Southern Co-op has a fantastic approach to biodiversity and sustainability, and in 2013 it engaged the Trust’s services to create a biodiversity action plan for a newly acquired site, which would become a new crematorium in Havant. The ecology team went to visit the site, carrying out a walkover survey to assess what was on the site and its potential for wildlife. This information, along with other surveys and data that had been collected, was used to create a set of actions on how to enhance the site’s biodiversity.
Each year following the creation of the plan, the Trust has undertaken a range of surveys at the crematorium including botanical and invertebrate surveys of the fantastic wildflower meadow that Southern Co-op has created. The meadow has been very hard work to establish but is now looking brilliant, with a range of wildflowers and grasses flourishing. These plants support butterflies (including caterpillars and evidence of egg-laying), bumblebees and grasshoppers to name just a few; themselves the food source for a host of other animals.

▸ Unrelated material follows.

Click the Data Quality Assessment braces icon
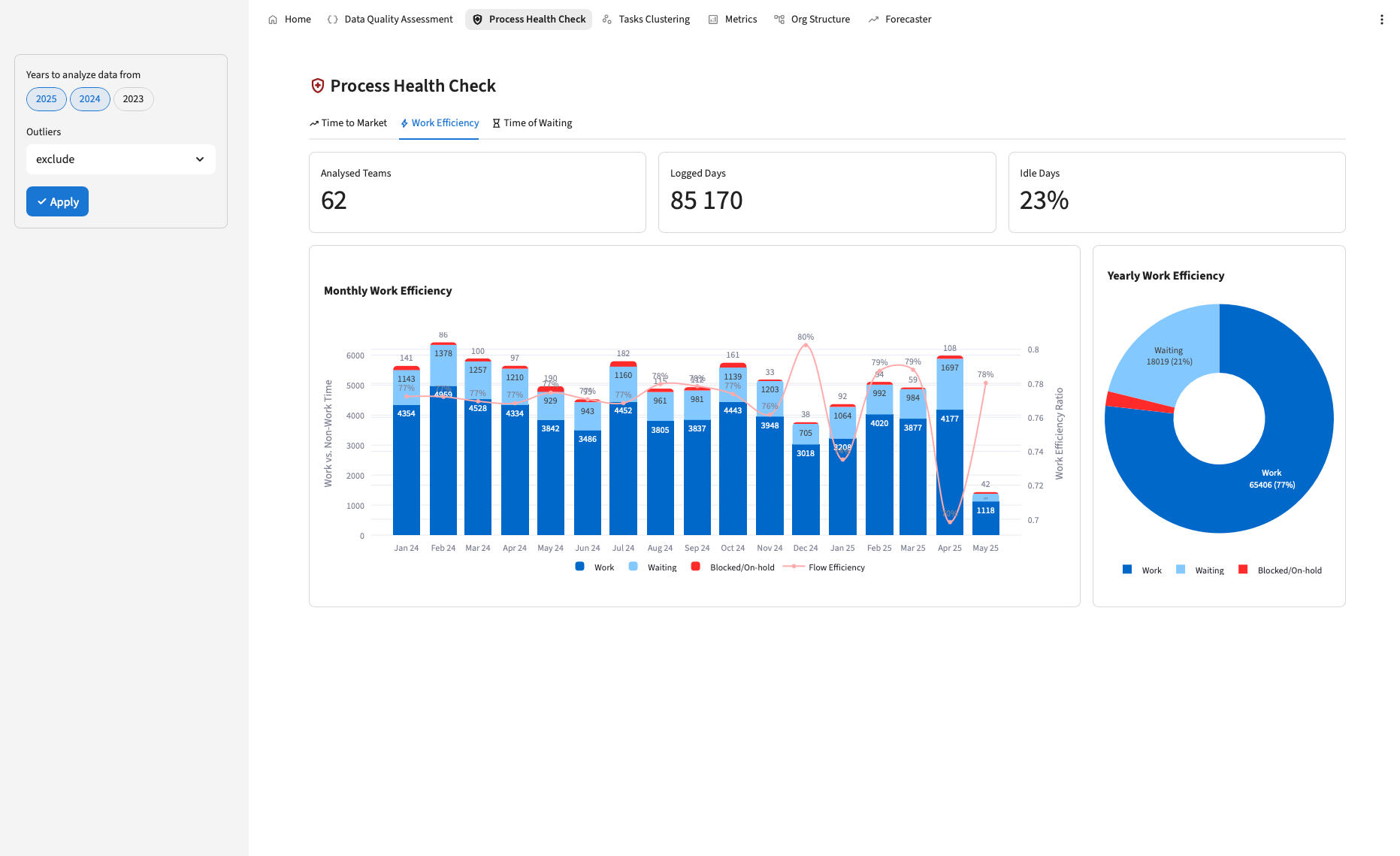This screenshot has height=856, width=1400. pos(332,20)
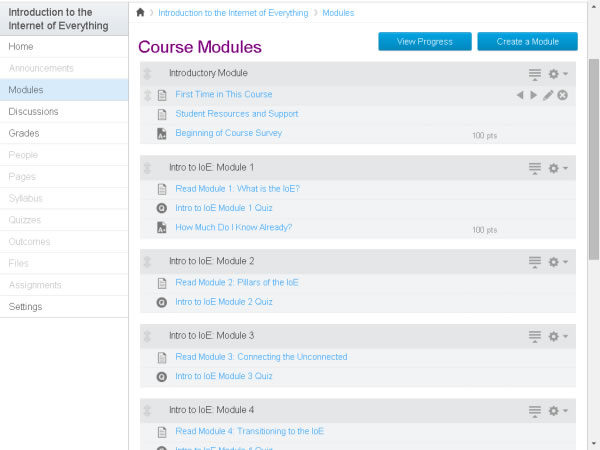This screenshot has width=600, height=450.
Task: Click the add-item icon on Introductory Module
Action: [535, 74]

In 2020 brown argus butterflies were recorded on site for the first time and were observed egg-laying. Small heath butterflies were also recorded on half the survey visits, they are a UK BAP Priority species and listed as Near Threatened on the IUCN Red List, so their presence is a very good sign. Our surveys have been used to monitor progress towards actions to improve the habitat for wildlife and also provide on-going advice and recommendations.
Southern Co-op later purchased an existing natural burial ground in West Sussex. Following on from our work at the crematorium, it asked the Trust to help improve the biodiversity of the burial ground and provide advice such as with the best choice of trees. The ecology team took on a similar approach, tailoring surveys to the habitats present and the potential species these habitats could support. There is a duck pond with an adjoining ditch on the site, meaning it was important to carry out amphibian surveys.
Excitingly, during the surveys, great crested newts were found in the ditch. This was a great find, as nobody knew these protected newts were present on site. The ditch dries annually, and the pond contains introduced fish, both detrimental to newt breeding and survival. Over the last year Southern Co-op has undertaken work to extend the area of wetland and increase the number of waterbodies on site, as well as removing the large majority of fish from the pond. We are looking forward to going back this survey season to see if the new areas have been colonised by the newts.
Both sites are fantastic examples of the work the Trust does to create a balance between wildlife and function, with sites contributing to a joined-up Nature Recovery Network across our two counties. In fact, with these particular sites the natural environment has created a place of peace and contemplation for visitors.
Our work on these sites has been very rewarding, as the Southern Co-op teams are very engaged with their surroundings and understand the importance of improving them for wildlife. Colleagues are always keen to hear what has been found after each survey, and we have an annual meeting to discuss the previous year’s results. They are also very engaged in plans for the next year, helping achieve the best outcomes for the site and wildlife.